_Exercise objective_. Starting with the line with "Identify the location of mention-link: 葱花." and going on through the last line, write out those lines again, swapping "rainy-window-image" for "window-image" and leaving everything else unchanged.

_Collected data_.
* * * * * * *

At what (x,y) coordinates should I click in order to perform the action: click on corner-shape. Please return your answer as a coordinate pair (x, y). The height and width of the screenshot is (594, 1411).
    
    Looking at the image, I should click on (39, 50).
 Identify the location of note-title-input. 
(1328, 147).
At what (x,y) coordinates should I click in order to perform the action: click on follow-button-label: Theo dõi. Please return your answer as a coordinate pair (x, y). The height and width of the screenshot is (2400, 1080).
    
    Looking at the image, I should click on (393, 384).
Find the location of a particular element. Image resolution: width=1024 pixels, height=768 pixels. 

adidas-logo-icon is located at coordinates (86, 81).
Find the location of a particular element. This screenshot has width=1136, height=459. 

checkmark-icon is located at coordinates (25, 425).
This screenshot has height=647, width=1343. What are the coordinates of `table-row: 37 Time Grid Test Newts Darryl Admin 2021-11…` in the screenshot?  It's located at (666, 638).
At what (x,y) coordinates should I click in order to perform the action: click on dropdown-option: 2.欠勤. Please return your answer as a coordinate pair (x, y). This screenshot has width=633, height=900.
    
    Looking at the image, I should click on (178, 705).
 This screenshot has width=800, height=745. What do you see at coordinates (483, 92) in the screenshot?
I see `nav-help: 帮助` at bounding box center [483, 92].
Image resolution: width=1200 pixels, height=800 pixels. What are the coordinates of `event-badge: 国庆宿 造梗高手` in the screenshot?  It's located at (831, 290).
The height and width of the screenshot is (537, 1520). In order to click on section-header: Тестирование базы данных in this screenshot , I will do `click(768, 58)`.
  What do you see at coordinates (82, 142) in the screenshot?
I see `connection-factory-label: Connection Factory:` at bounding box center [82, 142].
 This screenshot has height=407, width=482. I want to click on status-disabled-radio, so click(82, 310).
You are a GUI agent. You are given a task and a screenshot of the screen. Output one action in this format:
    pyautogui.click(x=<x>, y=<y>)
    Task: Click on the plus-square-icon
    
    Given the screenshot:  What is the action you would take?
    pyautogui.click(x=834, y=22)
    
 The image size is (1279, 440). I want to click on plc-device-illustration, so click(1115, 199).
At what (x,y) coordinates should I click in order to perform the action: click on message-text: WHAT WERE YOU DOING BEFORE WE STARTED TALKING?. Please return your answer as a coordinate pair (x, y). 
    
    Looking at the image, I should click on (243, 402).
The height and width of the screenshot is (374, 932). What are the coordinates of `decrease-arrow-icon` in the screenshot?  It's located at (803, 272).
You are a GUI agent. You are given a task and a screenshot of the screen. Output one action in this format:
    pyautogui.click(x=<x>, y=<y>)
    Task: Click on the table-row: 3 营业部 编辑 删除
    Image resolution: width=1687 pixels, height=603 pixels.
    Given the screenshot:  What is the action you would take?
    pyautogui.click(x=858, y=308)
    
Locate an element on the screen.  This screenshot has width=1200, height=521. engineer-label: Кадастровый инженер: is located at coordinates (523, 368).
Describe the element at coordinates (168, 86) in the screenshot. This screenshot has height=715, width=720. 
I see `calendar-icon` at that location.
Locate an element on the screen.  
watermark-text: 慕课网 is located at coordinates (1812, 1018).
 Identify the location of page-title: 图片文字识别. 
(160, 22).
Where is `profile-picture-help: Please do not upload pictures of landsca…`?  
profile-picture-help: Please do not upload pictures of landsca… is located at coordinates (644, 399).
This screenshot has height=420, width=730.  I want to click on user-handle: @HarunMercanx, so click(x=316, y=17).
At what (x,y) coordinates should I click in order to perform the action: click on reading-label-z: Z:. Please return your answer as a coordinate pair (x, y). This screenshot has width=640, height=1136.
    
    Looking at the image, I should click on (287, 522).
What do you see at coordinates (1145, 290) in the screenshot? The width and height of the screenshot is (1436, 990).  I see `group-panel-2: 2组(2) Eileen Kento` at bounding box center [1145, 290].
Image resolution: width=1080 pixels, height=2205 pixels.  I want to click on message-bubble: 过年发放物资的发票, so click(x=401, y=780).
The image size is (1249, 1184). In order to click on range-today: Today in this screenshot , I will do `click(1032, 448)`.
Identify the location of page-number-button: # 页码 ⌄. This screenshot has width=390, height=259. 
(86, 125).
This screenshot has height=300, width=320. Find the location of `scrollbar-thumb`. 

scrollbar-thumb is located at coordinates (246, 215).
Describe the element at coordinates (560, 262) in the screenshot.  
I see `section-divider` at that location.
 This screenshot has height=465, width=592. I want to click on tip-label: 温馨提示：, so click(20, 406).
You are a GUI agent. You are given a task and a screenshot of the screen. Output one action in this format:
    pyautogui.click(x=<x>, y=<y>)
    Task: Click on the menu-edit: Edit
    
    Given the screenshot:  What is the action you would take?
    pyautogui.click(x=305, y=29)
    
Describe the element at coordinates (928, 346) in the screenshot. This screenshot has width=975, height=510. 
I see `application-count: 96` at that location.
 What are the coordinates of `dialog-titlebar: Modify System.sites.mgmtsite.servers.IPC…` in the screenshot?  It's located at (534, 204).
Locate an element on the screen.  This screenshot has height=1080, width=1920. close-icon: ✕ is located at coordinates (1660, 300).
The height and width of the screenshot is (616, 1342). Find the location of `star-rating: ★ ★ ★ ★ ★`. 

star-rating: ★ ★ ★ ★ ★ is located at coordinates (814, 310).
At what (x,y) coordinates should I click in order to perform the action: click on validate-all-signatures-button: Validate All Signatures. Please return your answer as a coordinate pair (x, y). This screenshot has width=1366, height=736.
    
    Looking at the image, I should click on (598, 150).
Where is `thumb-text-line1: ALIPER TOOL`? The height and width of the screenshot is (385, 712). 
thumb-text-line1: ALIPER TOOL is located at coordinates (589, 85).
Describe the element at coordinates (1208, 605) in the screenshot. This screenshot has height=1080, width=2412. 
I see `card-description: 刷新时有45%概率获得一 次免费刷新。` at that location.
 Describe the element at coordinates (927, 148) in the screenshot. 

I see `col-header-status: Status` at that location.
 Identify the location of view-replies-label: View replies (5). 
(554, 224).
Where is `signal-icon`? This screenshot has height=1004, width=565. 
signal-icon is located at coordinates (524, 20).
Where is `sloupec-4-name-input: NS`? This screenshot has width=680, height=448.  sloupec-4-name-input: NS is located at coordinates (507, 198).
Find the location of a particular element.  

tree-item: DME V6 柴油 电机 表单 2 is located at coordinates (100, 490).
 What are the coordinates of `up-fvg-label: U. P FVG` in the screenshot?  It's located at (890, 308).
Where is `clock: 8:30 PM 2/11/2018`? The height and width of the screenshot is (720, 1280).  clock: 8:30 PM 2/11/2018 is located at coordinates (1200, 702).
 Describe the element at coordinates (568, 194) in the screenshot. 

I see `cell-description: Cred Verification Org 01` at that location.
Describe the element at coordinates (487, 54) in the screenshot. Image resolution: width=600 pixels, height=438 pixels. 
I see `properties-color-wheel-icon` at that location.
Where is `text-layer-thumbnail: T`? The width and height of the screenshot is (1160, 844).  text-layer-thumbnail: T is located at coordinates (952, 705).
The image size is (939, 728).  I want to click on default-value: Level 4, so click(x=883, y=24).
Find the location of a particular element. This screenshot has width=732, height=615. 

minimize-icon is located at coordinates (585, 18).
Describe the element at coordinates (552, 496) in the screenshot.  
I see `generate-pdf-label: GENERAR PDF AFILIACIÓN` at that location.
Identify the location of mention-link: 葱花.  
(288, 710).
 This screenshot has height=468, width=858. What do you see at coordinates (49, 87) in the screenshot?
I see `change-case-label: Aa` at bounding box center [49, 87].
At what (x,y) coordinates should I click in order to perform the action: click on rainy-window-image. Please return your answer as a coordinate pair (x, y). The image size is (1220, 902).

* * * * * * *

_Output for this task_.
Identify the location of mention-link: 葱花.  
(288, 710).
 This screenshot has height=468, width=858. What do you see at coordinates (49, 87) in the screenshot?
I see `change-case-label: Aa` at bounding box center [49, 87].
At what (x,y) coordinates should I click in order to perform the action: click on window-image. Please return your answer as a coordinate pair (x, y). The image size is (1220, 902).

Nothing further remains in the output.